Fox News Stokes the 'Assassinate Chavez' Fire
Reported by Melanie - August 29, 2005
Bo Dietl, a former New York City police detective turned vigilante, was a guest last Saturday on one of Fox's Saturday morning "business news" programs, Cavuto on Business. Dietl was on to discuss radical cleric Pat Robertson's suggestion that the United States assassinate President Hugo Chavez of Venezuela. Substitute host Dagen McDowell opened the segment wondering, "[W]hy fight a war that will cost billions of dollars when you can just kill the dictator ... does Pat Robertson have a point?" (Here's a "recap" of the whole segment. Scroll down to Cavuto on Business.)
Here's part of what Dietl said: "Go watch the National Geographic documentary on 9/11 and remember what happened on that day. Also remember that after the Cole was bombed, they wanted to take out bin Laden. We are losing Americans everyday in this fight against terrorism. We have to do what we have to do. If we find out that Chavez has any connection to these terrorists at all, I think we should really do it.
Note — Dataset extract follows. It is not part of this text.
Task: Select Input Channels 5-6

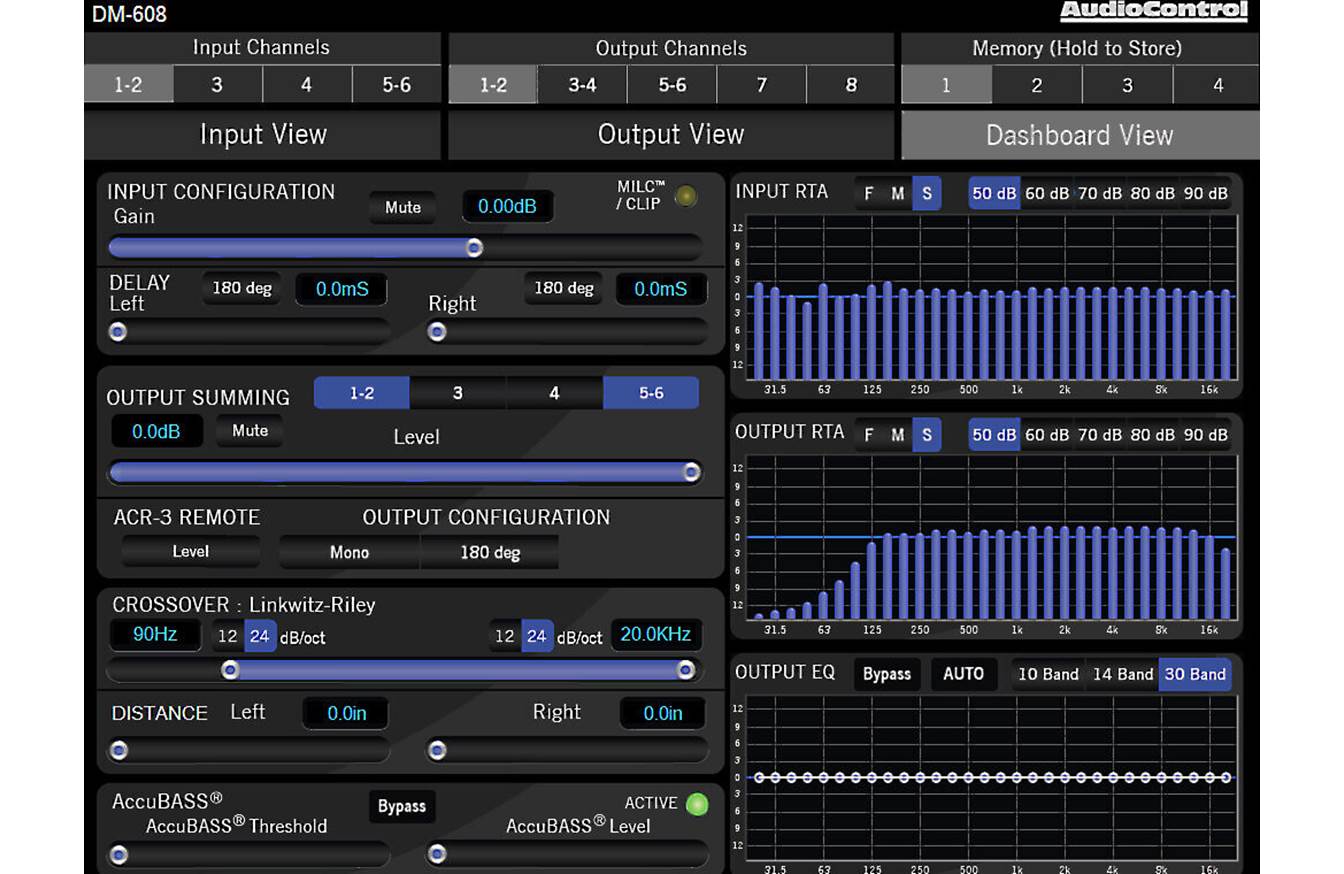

The CIA is there and they should be doing their job secretly."
Today (August 29, 2005), on Your World w/Neil Cavuto, Cavuto made sure his weekday audience knew the pro-assassination crowd was growing, and he stoked the fire some more. While reading viewer mail, Cavuto said, "Then if Katrina isn't enough to send oil prices soaring, consider Hugo, as in Hugo Chavez, the US-bashing leader of Venezuela who Bo Dietl told our weekend business guys should be taken out before he hangs us all out to dry. Jerry Hines in Cocoa, Florida [writes],
"50 caliber kudos to Bo on Cavuto. Forget all the PC BS.
"V. Tomasino in White Plains, NY [writes],
You've got to be kidding me. Advocating killing anyone on a television show about business is disgusting, brainless and frankly, leading towards the mentality of pre-war Germany."
Comment: I agree with V. Tomasino, but what Tomasino doesn't seem to realize is that, Saturday or weekday, Fox's "business news" programs aren't about business. They're as much about stoking the fires of fear and hate as Fox's other, more notorious programs are.